1.) Scientific research is _hard_. It is very frustrating to spend all day
working on something you can't be sure is going to even work. On the other
hand, programming is easy, it's mostly monkey work. Sure there are places
where you have to be clever and think things out carefully, but at the end of
the day, when you write code it just feels like you have so much more to show
than when you do research.

2.) In research, you need to get grant money to do anything, because research
is expensive. So much time is then spent writing grant proposals, and even
when you get money you still can't do everything you want because it's just
too expensive and/or time consuming. I'm not talking about LHC money here, but
just the standard money for a professor running a lab in a university.

In programming, you can work on (I'd estimate) 95+% of problems with nothing
more than your computer and some old fashioned hard work. There are so many
good, free to use open source libraries out there, making it pretty easy to
jump into whatever field is interesting to you.
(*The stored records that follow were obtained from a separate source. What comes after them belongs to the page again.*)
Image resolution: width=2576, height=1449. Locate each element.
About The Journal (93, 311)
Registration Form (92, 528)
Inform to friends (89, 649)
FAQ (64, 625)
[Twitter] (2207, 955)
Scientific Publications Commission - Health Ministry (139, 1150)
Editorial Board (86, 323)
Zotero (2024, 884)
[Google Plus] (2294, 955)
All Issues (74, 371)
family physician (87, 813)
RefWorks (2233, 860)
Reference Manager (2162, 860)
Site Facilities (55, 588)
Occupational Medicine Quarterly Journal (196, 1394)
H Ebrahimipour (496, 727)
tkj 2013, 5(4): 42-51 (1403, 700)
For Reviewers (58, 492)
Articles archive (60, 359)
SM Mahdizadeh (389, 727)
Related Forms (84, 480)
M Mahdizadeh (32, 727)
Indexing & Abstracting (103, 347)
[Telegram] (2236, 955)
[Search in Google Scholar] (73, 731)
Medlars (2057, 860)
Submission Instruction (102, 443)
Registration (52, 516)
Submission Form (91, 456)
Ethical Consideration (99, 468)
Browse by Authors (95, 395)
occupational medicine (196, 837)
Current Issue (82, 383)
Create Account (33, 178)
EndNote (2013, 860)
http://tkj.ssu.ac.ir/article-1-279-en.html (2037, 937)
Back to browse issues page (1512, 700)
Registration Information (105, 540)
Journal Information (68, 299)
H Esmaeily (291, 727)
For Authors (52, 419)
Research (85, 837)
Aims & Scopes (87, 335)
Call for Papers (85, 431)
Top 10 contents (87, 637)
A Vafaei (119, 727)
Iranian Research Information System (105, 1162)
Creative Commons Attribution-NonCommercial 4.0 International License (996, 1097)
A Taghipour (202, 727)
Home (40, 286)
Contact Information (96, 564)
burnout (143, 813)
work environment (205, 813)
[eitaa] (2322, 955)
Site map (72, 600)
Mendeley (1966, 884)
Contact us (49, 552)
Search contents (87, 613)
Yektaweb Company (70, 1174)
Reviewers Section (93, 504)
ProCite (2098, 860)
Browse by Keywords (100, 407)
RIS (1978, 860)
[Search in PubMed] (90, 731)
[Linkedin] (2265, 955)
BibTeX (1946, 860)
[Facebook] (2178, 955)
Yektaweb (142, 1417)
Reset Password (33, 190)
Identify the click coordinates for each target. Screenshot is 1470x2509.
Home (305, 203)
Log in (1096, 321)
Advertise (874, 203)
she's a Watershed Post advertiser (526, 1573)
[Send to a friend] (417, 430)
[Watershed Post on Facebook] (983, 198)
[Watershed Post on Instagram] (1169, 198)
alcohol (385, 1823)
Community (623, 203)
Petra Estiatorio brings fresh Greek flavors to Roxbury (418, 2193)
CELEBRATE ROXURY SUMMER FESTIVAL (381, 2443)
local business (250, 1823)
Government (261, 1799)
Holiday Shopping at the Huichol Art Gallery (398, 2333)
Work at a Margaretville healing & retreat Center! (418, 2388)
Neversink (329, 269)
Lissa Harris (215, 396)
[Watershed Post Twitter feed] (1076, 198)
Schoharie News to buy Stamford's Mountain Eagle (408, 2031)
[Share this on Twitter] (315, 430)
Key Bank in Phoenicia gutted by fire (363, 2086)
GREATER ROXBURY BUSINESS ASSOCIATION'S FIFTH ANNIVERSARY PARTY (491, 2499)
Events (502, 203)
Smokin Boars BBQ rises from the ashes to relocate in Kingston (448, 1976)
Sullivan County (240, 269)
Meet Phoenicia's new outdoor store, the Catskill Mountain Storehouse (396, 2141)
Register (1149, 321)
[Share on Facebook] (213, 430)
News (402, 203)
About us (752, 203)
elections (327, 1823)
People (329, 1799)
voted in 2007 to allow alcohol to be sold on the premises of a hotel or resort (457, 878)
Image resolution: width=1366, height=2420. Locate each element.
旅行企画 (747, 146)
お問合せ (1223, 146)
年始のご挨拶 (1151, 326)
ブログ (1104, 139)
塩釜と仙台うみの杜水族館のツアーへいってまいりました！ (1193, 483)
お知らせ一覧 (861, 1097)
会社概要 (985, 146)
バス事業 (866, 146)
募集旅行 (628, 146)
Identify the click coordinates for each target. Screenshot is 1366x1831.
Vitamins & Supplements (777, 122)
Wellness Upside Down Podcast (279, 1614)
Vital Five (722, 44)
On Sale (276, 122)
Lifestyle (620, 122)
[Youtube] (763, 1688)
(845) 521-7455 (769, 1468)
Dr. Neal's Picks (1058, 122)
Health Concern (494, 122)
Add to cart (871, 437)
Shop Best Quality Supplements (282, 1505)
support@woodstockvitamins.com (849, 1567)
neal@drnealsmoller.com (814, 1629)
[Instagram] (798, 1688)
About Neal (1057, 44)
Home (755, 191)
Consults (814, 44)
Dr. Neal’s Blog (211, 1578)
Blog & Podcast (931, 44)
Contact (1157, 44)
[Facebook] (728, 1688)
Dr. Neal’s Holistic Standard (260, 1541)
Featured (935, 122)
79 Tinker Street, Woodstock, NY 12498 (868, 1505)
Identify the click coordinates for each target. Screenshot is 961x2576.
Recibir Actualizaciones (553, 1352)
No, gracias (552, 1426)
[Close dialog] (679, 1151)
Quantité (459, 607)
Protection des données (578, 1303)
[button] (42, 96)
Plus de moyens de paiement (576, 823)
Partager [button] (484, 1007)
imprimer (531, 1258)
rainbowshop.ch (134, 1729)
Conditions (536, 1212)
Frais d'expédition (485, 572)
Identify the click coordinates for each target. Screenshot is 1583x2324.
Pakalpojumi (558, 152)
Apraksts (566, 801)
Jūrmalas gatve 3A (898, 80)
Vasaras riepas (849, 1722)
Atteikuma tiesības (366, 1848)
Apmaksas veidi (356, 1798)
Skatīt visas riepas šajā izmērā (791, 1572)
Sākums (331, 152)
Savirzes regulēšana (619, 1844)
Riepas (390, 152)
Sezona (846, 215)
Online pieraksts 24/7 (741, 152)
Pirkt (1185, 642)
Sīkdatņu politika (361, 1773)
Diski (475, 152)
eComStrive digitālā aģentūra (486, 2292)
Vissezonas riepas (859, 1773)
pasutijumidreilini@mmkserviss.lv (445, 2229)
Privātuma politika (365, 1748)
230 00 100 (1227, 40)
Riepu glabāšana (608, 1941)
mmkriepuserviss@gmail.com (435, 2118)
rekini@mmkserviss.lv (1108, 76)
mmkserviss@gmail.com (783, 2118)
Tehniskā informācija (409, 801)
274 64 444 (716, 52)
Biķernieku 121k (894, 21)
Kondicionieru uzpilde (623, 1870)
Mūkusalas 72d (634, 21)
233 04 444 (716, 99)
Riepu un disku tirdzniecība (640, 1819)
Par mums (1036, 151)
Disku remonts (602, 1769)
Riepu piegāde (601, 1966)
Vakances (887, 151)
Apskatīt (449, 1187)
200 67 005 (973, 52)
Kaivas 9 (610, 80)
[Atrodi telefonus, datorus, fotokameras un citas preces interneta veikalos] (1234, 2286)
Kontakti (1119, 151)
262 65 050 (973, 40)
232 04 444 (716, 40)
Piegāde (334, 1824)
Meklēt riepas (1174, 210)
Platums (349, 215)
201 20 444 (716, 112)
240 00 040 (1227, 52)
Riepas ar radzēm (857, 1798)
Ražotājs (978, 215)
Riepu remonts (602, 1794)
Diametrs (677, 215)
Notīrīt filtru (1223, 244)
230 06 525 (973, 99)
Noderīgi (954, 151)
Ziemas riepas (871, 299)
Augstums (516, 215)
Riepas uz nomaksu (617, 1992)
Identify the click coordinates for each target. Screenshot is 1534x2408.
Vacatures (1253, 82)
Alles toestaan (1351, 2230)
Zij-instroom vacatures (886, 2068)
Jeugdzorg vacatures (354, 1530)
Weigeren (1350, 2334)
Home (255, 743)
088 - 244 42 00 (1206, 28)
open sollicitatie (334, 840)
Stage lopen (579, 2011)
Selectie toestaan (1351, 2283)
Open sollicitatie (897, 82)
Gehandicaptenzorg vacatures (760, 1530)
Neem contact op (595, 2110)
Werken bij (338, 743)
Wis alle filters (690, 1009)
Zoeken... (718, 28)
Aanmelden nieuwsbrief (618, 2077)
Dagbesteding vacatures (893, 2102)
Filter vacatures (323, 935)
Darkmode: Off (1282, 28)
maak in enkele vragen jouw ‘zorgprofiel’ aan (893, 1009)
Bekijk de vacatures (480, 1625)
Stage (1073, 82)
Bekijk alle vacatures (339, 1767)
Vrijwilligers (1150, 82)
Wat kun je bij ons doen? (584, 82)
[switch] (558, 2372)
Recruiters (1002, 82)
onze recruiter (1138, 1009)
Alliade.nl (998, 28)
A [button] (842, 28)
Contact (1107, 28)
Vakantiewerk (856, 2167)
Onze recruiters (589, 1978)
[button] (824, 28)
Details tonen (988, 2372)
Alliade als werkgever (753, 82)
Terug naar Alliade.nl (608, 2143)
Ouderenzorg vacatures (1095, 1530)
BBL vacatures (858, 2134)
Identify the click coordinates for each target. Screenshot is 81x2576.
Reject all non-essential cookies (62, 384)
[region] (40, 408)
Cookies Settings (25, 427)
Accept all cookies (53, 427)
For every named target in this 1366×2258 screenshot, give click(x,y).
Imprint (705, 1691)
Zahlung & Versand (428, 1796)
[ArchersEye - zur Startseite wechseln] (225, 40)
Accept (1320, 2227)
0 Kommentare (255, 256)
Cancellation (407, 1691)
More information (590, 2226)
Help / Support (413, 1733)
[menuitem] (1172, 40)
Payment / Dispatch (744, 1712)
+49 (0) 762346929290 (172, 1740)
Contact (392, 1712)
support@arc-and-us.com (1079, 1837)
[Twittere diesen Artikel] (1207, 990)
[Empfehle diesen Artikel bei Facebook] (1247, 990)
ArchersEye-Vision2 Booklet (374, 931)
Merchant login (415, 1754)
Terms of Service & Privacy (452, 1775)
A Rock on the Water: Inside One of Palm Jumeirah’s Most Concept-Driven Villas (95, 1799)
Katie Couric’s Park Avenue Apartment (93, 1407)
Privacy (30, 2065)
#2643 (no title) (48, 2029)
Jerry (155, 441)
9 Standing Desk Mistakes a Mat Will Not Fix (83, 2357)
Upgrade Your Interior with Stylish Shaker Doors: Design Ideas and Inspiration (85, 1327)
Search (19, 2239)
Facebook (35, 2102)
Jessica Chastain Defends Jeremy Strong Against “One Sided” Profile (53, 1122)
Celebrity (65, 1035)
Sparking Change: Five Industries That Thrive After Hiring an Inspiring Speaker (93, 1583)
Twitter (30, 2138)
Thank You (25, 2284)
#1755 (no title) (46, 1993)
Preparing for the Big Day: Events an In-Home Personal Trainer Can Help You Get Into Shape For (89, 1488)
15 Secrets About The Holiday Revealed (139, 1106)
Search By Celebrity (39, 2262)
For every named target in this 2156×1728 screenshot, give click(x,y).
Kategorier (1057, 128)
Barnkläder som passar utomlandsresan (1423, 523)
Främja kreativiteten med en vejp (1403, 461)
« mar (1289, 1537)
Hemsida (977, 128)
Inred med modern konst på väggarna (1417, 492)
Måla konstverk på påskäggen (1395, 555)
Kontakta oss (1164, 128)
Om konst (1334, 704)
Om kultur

Best of all, when you finish a
project, there is no need to spend weeks writing a paper about it or any of
the nonsense associated with that, you can just publish your code.

------
001sky
_" Simple models and a lot of data trump more elaborate models based on less
data..."

If we make the leap and assume that this insight can be at least partially
extended to fields beyond natural language processing, what we can expect is a
situation in which domain knowledge is increasingly trumped by "mere" data-
mining skills._

This is a great point. For many years, domain knowlege was merely such
experience ex ante. In otherwords, the barrier to domain knowlege was access
to data. In lieu of this, perhaps theory to estimate it. As data becomes
larger, more free, and more amenable to analysis by a larger group of talent
the "domain knowledge" itself as a barrier to entry (prestige, effectiveness)
seemingly declines. Whle this is in theory good (more access, more analysis),
there is probably a corralary that we should expect turf-wars and restriction
to access, as those previously in positions of privledge fight to retain their
status as "keepers of the keys".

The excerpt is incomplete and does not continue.